Colaboración por Serena JG
Soy amante de la escritura, creo que mediante palabras entrelazadas podemos expresar el resultado de la observancia acerca de temas que nos interesan, en mi caso cuestiones sociales (humanidad, soledad, miedo) y también un poco de lo que a todos nos gusta: el amor. Blog

Tener que mirarte sabiendo que eran las últimas veces fue lo más doloroso que me pasó en la vida, porque significaba que mi superhéroe esta vez usaba su capa para volar lejos de mí.

Desde que te fuiste varias cosas cambiaron. Ya no vivo al lado del río como antes, creo que una casualidad me llevo más cerca del cielo donde probablemente estés, así me cuidas, como siempre hiciste. Tengo un sentimiento que jamás había experimentado: te extraño. A veces me pregunto por qué te fuiste, por qué tú y por qué yo me quedé así, tan vacía y esperándote sabiendo que no vas a volver…

Desde entonces me cuesta un poco escuchar música, ya que cada melodía me recuerda tu cara y tu sonrisa, lo que intento evitar porque sería como imaginarme ir a la playa a escalar montañas, o hacer paracaidismo tirándome en un sillón, cosas imposibles…

También sé que te fuiste en un verano que convertiste en invierno, me convertiste en una soñadora y una loca que no para de hablar con la nada misma. Creí que estaba mal hablar solo por la madrugada hasta que tú te metiste dentro mío, y te busco mirando al cielo sabiendo que estás ahí porque tuviste que mudarte a un lugar brillante.

Me hubiese gustado tener el tiempo, más bien encontrar el momento oportuno para decirte cuán importante eras para mí y que realmente eras mi héroe y tenía la tranquilizante sensación de que estando conmigo jamás iba a pasarme nada malo… No creí que iba a llegar tan pronto el momento en que te diera la mano por última vez y te acariciara para decirte adiós… Tener que mirarte sabiendo que eran las últimas veces fue lo más doloroso que me pasó en la vida, porque significaba que mi superhéroe esta vez usaba su capa para volar lejos de mí… Significaba que tenía la capa rota y un ultimo viaje por hacer con su mano ya no entrelazada a la mía. Qué caprichosa y un tanto egoísta, no quería soltarte porque parte de mí y más de un 50% se fue ese mismo instante en que cerraste los ojos y desplegaste tu capa…

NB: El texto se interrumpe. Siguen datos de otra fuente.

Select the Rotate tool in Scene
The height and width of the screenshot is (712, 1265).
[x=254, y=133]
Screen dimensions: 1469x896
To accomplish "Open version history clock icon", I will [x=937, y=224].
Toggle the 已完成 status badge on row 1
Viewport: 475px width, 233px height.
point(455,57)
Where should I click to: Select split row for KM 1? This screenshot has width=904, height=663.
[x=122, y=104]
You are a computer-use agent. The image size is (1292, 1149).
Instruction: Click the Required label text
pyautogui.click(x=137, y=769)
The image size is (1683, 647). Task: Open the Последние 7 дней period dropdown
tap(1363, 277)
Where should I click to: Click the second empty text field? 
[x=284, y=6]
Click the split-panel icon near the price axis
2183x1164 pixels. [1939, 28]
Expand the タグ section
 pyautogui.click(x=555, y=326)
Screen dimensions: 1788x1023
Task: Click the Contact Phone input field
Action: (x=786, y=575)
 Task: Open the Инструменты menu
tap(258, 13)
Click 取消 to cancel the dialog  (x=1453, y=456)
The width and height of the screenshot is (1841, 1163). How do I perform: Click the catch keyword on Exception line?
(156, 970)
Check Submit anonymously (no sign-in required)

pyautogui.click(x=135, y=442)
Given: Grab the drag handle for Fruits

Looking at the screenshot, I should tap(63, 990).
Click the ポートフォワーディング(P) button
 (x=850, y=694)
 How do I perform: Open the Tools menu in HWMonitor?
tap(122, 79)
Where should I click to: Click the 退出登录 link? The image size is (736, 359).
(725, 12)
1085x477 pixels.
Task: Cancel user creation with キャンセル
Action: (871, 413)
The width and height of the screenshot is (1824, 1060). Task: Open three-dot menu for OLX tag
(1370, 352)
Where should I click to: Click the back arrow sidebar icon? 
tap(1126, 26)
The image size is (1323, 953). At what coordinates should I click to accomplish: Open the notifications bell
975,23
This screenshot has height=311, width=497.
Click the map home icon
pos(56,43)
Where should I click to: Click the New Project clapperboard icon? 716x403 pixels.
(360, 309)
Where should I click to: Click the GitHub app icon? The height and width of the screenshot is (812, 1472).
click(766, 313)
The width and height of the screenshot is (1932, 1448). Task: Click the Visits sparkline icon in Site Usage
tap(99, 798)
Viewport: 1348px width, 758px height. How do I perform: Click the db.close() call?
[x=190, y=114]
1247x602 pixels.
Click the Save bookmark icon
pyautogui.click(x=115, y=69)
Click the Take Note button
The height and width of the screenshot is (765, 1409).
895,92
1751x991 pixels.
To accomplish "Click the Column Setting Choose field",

Te cuento papá que ahora le hablo a las estrellas y no sé en cuál estés, ni si quiera sé si estás ahí, pero ahora me gusta soñar y los más bonitos de mis sueños tienen tu cara, ahí te doy los abrazos que acá ya no puedo…

Gracias por haberme amado y por conservarme como tu nena hasta que ese corazón con el que me amaste tanto se dio por vencido, dejó de latir y te fuiste. Pero murió tu cuerpo, solo tu materia, ya que que lo que no murió porque la muerte también tiene algo de ignorante, fue nuestro amor, porque a ese no lo mata ni la misma muerte…

Se cerraron esos ojos con los que tanto amor me miraste seguramente para poder mirarme ahora con el alma, y cayeron esas manos con las que me abrazabas porque ahora eres el oxígeno que me llena los pulmones de aire para poder respirar, y ese gusto salado de cada lágrima que cae por mi mejilla cada vez que quisiera abrazarte… Eres la noche y el día, el frío del invierno y el calor del verano, eres todo lo bello que me cruzo y sobre todo, como merecías subir de categoría y tu capa había roto te convertiste en mi Dios que ahora sí está en el cielo, mi religión y mi plegaria.